妻と2人の子どもがいる50歳男性のAさんは、「自分に何かあった場合に、家族だけでは葬儀費用を捻出できないから」と生前に遺言代用信託を契約しました。それから数年後、Aさんは不幸にも交通事故で急逝。ここでAさんのご家族は、葬儀費用を捻出しなければなりませんが、遺言代理信託によって費用の確保ができ、Aさんの恩師や友人、親交があった方々とともに送り出すことができました。
また、この商品は当面の事業資金を確保するという利用方法も考えられます。
とくに個人事業主は個人名義の口座で事業の運転資金を管理していることも少なくありませんが、こうしたケースでも口座名義人が逝去すると、口座は凍結されてしまいます。しかし、遺言代用信託を利用すると、事業の後継者として指名した方は支払いを受けることができ、当面の事業資金が確保できるのです。

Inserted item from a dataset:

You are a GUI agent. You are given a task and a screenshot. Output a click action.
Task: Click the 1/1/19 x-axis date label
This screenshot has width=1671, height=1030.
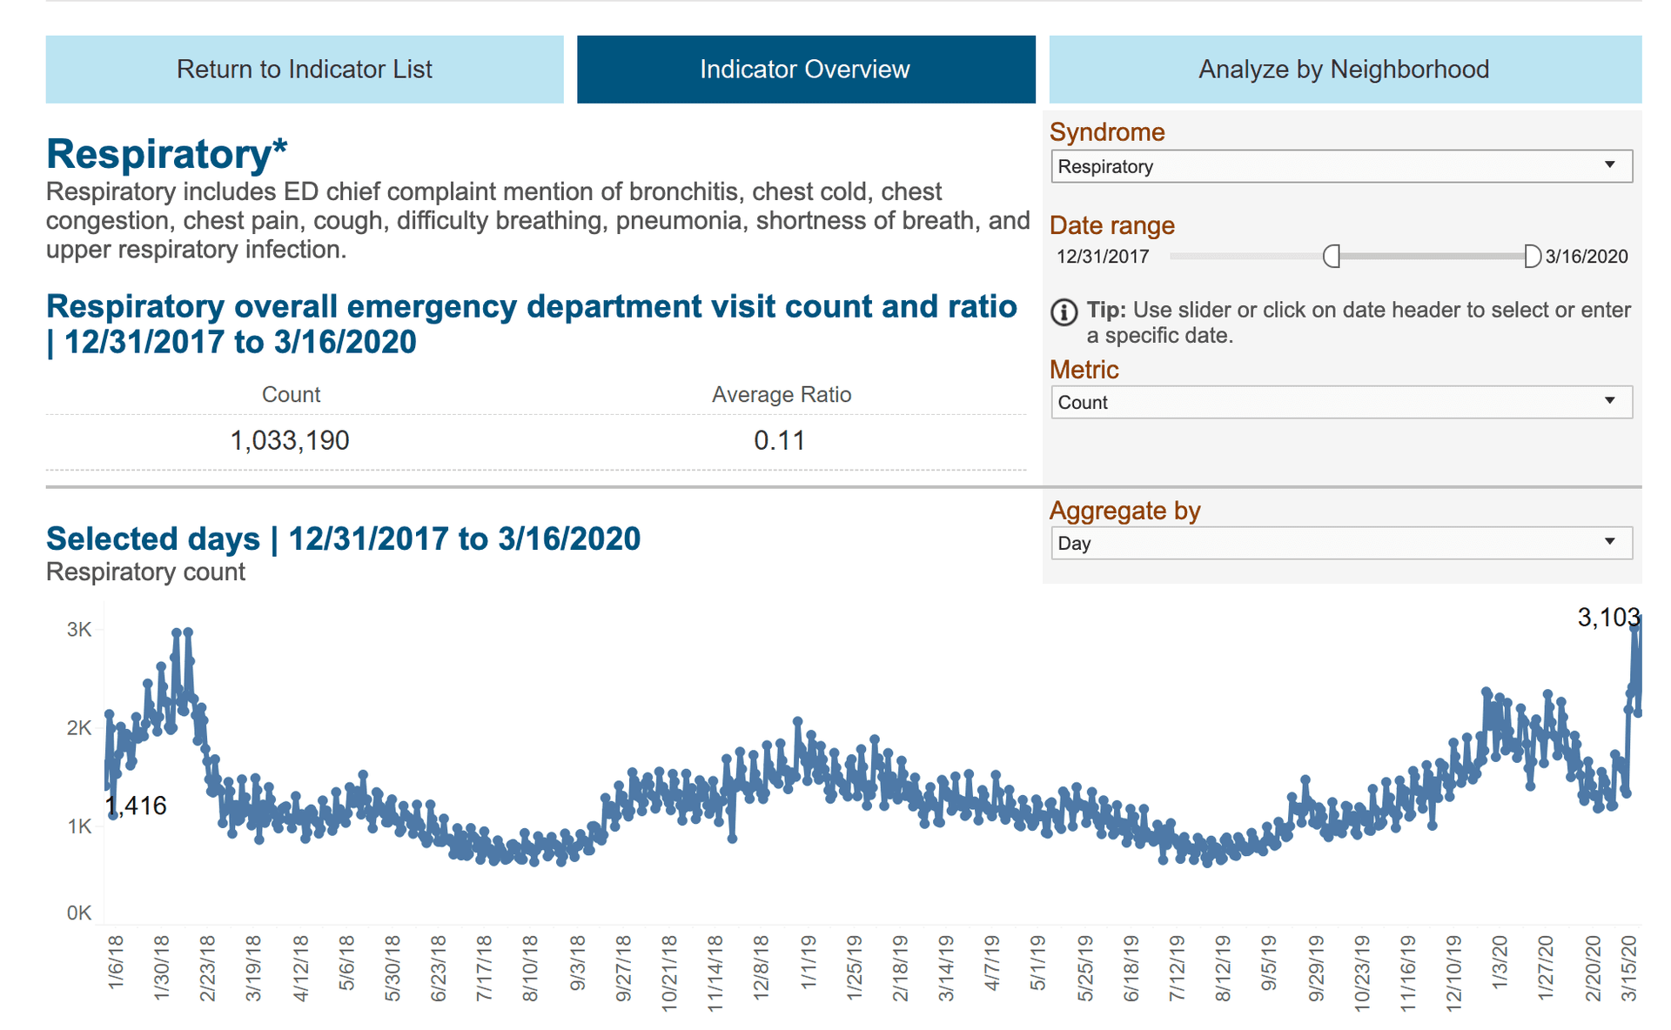tap(808, 962)
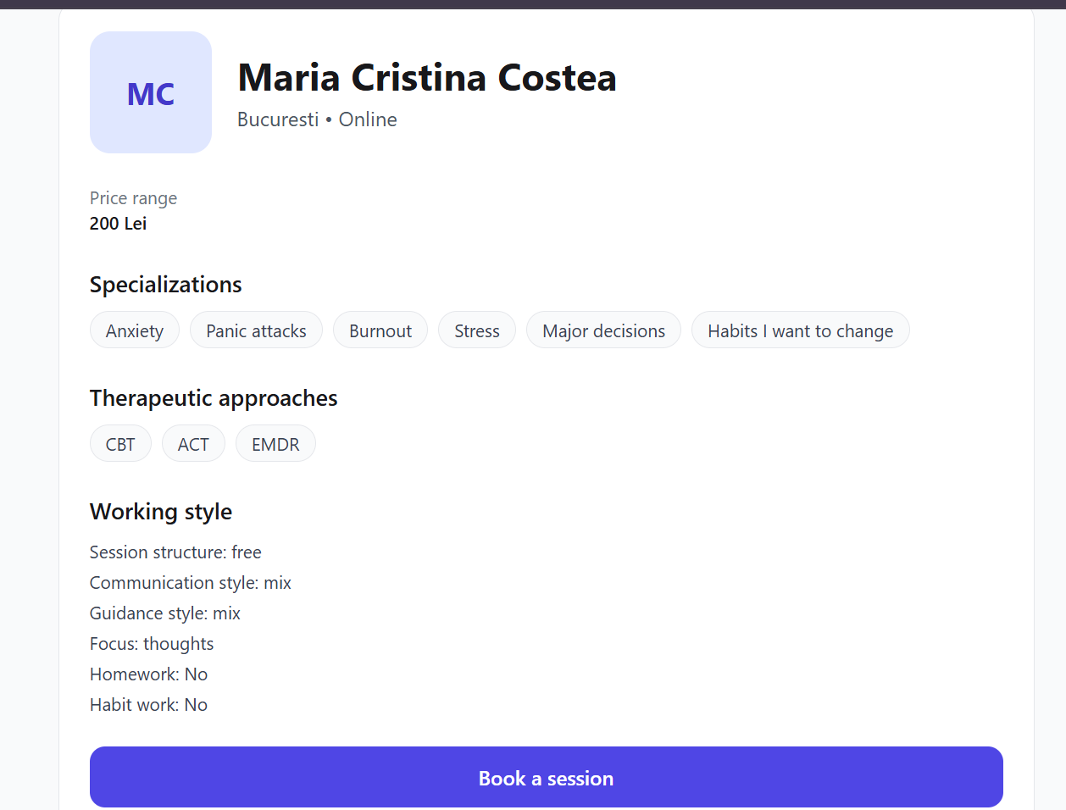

同じような仕組みが設定できる商品として、生命保険も考えられます。ただ、支払保険料から契約初期費用が差し引かれたり、高齢になってからの加入が難しかったりなど、いくつかのデメリットもあり、この点から遺言代用信託を選ぶ方も多くいます。
郵送申込み、中途解約OKなどニーズに対応した商品も
遺言代用信託は、多くの金融機関で商品を取り扱っています。ここで注意したいのが、商品の内容や契約方法の違い。「どこだって同じでしょ?」と思われる方がいるかもしれませんが、決してそうではないのです。いくつかポイントをご紹介しましょう。
●信託金額
すべての商品は、上・下限の金額設定があります。ただ、金額の幅は各社とも広く、下限では100万円以下、上限では3000万円以上とする商品も多くあります。
●申込方法
多くは来店し、窓口申込が必要です。ただ、オリックス銀行の「かんたん相続信託」のように、一部商品は必要書類を揃えて郵送する形での申込みが可能。移動が大変な方にはとても便利です。
●元本受取方法
信託した分をすべて引き出す「一時金型」と、毎月一定額を支払う「年金型」があります。
●受取人
基本的には1名のみですが、一部商品には複数人設定が可能、複数契約が可能など柔軟に対応した商品もあります。
●中途解約の可否
他の信託商品も同様ですが、信託の基本的な仕組みは「お客さまから預かったお金をもとに運用する」ことで利益を得ていますから、商品によっては原則不可という商品が比較的多いです。他方で、オリックス銀行の「かんたん相続信託」のように手数料なしで中途解約が可能なものもあります。
●予定配当率
信託する金額が大きくなれば、やはり気になるのは配当率。この点を踏まえて商品を選ぶ方も少なくないでしょう。基本的には普通預金より高めの設定ですが、こちらも商品ごとに違いがあるため、複数の商品を比較・検討したいものです。
遺言代用信託は2010年ごろに登場しましたが、メリットの大きさと契約のかんたんさから、契約者が急増しています。ご自身、またご両親や親戚の方のために、ぜひ一度チェックされてはいかがでしょうか。